Clinching the N-deal with Japan

October 05, 2016 12:45 am | Updated November 29, 2021 01:15 pm IST

India has completed agreements for civil nuclear cooperation with 11 countries so far, including the U.S., Russia, Australia, Canada and South Korea, but the > upcoming agreement with Japan could be the most significant. Japan is the only country to have been the victim of a nuclear attack, and its decision to sign an agreement with India, a country that has not signed the Treaty on the Non-Proliferation of Nuclear Weapons (NPT), would be a first. Reservations in Japan against nuclear energy have hardened after the Fukushima accident. Tokyo’s support to the deal so far is therefore an indication of the importance it accords to relations with India. For India, the civil nuclear agreement with Japan is especially important for the message of trust it would convey to Nuclear Suppliers Group members in a year the country hopes to have its admission accepted. Japan’s support at the NSG has been particularly marked. In fact, India and Japan share many multilateral platforms, including membership of the G-4 group that is knocking at the UN Security Council’s door for reform.
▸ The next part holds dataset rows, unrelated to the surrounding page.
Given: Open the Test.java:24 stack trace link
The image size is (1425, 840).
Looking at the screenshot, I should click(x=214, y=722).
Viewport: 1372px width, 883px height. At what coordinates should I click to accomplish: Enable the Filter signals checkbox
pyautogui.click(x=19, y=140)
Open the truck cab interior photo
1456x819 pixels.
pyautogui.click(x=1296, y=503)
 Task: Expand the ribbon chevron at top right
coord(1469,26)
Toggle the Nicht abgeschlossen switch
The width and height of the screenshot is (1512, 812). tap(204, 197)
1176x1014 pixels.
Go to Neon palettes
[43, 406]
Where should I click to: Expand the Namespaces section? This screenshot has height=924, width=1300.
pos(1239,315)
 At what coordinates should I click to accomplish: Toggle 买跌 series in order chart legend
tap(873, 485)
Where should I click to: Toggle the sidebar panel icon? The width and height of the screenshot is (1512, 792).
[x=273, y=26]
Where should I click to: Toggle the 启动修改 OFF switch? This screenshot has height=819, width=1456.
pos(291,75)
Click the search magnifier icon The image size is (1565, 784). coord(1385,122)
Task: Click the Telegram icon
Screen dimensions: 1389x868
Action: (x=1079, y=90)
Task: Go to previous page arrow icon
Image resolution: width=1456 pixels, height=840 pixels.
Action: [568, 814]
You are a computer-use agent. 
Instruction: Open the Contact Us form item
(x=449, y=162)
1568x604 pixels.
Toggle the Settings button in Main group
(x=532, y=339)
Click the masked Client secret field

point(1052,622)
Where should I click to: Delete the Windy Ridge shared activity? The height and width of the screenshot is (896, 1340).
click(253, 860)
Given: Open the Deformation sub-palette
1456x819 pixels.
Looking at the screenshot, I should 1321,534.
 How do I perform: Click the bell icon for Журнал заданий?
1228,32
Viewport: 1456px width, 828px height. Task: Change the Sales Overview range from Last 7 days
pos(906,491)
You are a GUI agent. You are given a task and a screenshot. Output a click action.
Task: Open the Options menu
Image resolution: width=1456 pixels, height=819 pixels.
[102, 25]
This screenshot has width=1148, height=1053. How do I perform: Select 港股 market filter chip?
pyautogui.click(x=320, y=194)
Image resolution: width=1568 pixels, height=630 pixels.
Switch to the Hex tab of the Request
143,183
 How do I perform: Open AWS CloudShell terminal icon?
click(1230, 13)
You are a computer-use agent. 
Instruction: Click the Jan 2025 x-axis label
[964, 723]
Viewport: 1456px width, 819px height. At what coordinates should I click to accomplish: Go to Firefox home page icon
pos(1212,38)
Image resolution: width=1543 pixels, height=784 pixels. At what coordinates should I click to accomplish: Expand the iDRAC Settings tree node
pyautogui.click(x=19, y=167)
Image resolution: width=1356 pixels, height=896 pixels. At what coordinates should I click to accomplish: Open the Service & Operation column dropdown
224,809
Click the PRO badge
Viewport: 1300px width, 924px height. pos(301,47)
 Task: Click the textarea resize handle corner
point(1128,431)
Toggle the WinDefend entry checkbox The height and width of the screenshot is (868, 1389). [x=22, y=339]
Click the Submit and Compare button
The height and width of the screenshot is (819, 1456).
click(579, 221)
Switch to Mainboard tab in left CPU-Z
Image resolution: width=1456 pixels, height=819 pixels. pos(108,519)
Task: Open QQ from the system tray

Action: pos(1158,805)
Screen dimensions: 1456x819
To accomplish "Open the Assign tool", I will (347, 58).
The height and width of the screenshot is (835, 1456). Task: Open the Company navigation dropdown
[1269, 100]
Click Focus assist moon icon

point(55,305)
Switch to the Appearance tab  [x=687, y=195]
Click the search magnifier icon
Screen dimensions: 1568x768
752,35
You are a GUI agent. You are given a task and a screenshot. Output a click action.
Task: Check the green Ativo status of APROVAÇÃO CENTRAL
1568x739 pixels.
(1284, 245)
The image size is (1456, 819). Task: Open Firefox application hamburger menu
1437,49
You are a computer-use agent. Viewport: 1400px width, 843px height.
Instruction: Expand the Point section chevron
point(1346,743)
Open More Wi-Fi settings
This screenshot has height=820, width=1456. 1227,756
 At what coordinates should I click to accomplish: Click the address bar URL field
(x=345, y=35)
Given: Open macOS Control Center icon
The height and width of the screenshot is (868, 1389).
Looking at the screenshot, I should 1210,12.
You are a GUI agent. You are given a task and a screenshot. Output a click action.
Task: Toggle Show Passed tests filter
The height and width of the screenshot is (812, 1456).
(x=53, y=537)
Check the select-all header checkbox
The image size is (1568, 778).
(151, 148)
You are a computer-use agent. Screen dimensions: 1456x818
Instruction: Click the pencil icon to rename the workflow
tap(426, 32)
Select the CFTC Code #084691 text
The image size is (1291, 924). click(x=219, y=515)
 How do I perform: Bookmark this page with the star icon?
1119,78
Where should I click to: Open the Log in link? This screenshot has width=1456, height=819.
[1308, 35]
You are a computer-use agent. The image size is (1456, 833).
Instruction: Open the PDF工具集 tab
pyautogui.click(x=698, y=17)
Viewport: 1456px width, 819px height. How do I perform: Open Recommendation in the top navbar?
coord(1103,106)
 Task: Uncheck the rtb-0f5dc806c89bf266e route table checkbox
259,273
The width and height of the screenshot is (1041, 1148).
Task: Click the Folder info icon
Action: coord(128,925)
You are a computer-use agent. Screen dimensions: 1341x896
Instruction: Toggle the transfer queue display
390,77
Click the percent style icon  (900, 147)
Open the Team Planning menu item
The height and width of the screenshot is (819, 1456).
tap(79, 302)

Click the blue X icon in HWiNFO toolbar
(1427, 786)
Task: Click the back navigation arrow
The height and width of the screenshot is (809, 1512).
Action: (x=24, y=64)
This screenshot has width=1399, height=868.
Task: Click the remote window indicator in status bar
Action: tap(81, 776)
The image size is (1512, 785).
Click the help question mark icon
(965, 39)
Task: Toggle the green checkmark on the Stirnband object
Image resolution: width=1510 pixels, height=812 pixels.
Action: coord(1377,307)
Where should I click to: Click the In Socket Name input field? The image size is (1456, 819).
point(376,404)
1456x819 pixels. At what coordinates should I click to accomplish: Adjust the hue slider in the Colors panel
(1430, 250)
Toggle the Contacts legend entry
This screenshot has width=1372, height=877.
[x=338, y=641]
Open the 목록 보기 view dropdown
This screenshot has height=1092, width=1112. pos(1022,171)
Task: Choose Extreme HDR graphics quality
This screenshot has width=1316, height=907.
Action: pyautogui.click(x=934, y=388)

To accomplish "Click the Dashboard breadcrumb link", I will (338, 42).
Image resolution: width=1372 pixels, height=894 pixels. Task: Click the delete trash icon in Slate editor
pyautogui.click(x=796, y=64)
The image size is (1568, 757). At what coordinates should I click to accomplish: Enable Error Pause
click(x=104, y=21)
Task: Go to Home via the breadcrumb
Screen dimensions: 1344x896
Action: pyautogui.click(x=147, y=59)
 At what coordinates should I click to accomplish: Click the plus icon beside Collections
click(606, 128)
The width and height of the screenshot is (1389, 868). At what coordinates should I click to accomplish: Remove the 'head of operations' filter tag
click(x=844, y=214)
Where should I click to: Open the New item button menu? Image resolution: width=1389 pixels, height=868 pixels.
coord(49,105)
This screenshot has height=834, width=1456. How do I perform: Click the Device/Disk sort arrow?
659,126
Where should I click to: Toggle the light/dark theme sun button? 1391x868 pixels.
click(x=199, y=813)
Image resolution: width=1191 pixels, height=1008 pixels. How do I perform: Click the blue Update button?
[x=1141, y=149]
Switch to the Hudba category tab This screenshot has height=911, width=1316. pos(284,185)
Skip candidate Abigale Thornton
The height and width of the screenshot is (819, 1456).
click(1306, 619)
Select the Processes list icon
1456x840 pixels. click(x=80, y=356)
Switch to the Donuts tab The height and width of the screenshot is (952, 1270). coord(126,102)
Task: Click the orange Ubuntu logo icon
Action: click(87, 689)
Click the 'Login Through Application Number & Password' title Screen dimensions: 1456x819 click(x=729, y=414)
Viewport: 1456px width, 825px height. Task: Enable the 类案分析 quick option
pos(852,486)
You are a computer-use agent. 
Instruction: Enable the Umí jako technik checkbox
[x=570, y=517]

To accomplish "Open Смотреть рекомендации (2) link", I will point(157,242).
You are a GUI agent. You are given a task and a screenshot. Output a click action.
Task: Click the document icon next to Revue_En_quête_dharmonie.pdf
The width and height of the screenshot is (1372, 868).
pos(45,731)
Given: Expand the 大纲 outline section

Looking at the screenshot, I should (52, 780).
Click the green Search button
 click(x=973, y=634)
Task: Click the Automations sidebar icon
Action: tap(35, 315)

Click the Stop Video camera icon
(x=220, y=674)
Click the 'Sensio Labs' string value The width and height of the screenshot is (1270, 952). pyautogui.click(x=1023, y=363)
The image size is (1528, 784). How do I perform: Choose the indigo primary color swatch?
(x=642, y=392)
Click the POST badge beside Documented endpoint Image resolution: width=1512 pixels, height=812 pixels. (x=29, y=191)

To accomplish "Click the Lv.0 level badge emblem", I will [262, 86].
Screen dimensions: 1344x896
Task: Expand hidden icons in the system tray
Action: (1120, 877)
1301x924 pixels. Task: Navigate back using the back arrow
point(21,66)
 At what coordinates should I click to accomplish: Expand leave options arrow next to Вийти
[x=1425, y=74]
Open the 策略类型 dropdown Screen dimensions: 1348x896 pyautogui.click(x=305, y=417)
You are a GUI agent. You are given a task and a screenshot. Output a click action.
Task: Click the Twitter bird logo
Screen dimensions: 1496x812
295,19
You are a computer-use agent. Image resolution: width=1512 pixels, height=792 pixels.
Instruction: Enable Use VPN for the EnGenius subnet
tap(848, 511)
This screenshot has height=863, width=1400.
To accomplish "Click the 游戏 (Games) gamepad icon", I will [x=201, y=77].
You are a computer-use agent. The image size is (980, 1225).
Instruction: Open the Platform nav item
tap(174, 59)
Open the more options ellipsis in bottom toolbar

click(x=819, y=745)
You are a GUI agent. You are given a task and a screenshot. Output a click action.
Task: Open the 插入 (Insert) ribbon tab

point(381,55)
Beyond symbolic reasons, Japanese nuclear energy technology and safety parameters are widely considered to be cutting-edge, and many critical parts needed for Indian reactors are made by Japanese manufacturers. These will not be available to India until the agreement is done. Although India has even considered trying to manufacture them locally, there won’t be alternatives to Japan for several years. Even the U.S. civil nuclear deal, that is yet to be actualised, is contingent on the deal with Japan, given that the current discussions for six reactors in Andhra Pradesh are with Westinghouse, which is owned by the Japanese company Toshiba.

It may appear baffling why the deal has taken so long to negotiate. The main sticking point has been India’s refusal to sign the NPT, as it considers the treaty unfair to the developing world. This is why New Delhi is keen on ensuring that in the haste to seal the deal by the time Prime Minister Narendra Modi visits Japan this winter, it doesn’t give in to pressure to adhere to anything more than its own self-declared moratorium on testing. The Japanese insistence on a “nullification” clause that the agreement would cease as soon as India tests, will be judged with this balance in mind. Particularly post-Fukushima, Japanese manufacturers will also be expected to be more generous with India on the liability issue, given their own experience with the enormous cost of cleaning up. As always, and even more so than with the India-U.S. agreement, the devil will be in the detail of the final draft.